Opinion
Civil Action No. 17-9419 (JMV) (MF)
03-17-2020
DAWN MURRAY, Plaintiff, v. BJ'S WHOLESALE CLUB, INC., ABC CORP. 1-10 (SAID NAMES BEING FICTITIOUS AND PRESENTLY UNKNOWN), AND JOHN DOE 1-10 (SAID NAMES BEING FICTITIOUS AND PRESENTLY UNKNOWN), Defendants.
Not for Publication OPINION John Michael Vazquez , U.S.D.J.
This case concerns a slip and fall at BJ's Wholesale Club in Paramus, New Jersey. Currently pending before the Court is a motion for summary judgment by Defendant BJ's Wholesale Club, Inc. D.E. 25. The Court reviewed all submissions made in support and in opposition to the motion and considered the motion without oral argument pursuant to Fed. R. Civ. P. 78(b) and L. Civ. R. 78.1(b). For the reasons stated below, Defendant's motion for summary judgment is DENIED.
Defendant's brief in support of its motion for summary judgment is referred to as "Def. Br." (D.E. 25-3); Plaintiff's brief in opposition to Defendant's motion is referred to as "Pl. Opp." (D.E. 30); and Defendant's reply brief in support of its motion for summary judgment is referred to as "Def. Reply" (D.E. 31).

### Goal
Summarize the court opinion in two sentences. You will not need the records.

### Given records
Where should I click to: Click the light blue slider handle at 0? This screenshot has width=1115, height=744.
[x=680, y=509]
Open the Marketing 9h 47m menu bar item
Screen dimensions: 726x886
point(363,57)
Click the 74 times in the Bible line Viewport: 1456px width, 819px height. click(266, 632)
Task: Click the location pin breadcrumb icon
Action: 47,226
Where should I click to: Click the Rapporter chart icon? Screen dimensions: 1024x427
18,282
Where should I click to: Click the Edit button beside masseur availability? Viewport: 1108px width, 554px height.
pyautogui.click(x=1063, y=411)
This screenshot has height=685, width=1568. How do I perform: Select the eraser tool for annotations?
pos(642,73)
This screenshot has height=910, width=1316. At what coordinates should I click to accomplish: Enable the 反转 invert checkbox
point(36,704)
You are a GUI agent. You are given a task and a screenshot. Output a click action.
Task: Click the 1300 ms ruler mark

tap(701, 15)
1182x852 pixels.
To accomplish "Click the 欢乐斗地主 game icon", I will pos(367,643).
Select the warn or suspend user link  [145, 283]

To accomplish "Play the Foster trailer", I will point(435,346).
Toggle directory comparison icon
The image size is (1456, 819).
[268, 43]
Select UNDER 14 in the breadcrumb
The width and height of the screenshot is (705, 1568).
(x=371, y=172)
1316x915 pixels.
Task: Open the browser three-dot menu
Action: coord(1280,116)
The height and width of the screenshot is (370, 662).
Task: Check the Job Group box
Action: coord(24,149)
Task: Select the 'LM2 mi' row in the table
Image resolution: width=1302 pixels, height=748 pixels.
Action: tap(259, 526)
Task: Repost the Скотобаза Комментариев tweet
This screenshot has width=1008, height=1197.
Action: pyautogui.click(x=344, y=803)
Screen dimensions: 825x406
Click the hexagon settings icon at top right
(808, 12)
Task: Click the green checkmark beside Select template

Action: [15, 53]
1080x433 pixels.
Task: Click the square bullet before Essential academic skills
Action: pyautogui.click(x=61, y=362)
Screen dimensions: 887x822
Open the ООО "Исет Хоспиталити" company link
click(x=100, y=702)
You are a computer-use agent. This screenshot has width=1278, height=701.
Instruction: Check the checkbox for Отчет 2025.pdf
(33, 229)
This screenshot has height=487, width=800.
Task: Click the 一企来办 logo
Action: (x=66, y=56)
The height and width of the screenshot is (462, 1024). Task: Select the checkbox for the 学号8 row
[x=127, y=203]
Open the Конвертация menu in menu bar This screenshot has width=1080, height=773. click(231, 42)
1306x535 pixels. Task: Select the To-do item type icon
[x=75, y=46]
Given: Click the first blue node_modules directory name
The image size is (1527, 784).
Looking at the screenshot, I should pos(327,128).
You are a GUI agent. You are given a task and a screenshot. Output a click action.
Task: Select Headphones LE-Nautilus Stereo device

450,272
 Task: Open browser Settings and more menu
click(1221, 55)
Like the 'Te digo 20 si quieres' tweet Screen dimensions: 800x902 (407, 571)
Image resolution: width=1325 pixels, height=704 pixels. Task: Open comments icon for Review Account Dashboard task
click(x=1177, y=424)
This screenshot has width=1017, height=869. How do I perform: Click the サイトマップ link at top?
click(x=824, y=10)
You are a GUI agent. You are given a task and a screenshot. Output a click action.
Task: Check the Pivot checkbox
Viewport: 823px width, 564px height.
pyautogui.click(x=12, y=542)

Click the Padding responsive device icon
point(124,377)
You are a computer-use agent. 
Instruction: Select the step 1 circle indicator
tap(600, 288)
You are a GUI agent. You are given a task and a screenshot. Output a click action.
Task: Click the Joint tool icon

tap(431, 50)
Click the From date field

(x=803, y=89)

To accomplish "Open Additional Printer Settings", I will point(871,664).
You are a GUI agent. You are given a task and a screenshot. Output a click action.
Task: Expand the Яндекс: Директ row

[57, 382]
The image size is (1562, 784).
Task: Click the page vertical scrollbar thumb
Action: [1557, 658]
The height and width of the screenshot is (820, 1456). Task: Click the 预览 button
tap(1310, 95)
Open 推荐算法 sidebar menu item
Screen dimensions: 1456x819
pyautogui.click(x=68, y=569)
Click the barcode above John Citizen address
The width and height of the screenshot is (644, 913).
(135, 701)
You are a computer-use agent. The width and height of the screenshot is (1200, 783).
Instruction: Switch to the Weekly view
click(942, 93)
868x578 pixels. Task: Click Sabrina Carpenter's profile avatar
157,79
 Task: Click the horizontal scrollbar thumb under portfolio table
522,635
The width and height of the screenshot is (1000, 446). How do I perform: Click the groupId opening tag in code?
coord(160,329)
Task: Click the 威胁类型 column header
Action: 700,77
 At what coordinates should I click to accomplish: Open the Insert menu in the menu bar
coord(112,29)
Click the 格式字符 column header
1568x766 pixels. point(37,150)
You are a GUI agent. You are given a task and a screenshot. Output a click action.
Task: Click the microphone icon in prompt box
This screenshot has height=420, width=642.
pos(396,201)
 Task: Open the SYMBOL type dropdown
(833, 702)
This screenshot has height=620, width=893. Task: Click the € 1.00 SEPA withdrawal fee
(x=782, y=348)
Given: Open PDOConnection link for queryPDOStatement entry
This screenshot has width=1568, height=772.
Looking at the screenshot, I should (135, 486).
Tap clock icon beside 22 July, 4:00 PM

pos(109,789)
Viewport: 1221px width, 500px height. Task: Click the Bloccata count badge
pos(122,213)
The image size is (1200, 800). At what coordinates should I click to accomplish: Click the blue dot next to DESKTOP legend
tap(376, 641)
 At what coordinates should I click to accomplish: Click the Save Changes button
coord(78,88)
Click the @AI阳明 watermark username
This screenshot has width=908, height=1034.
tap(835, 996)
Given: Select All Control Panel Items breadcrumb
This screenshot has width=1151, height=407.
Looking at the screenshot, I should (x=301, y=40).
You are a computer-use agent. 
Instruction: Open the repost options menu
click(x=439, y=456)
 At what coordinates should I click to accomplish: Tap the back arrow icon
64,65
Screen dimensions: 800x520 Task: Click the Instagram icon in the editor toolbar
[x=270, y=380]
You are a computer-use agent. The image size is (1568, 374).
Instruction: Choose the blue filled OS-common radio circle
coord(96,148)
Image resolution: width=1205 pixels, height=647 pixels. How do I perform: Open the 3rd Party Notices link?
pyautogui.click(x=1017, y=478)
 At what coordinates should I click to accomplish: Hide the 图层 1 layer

### Solution
The case concerns a slip and fall at BJ's Wholesale Club in Paramus, New Jersey, and Defendant BJ's Wholesale Club, Inc. moved for summary judgment. After reviewing all submissions and deciding without oral argument, the Court denied the motion.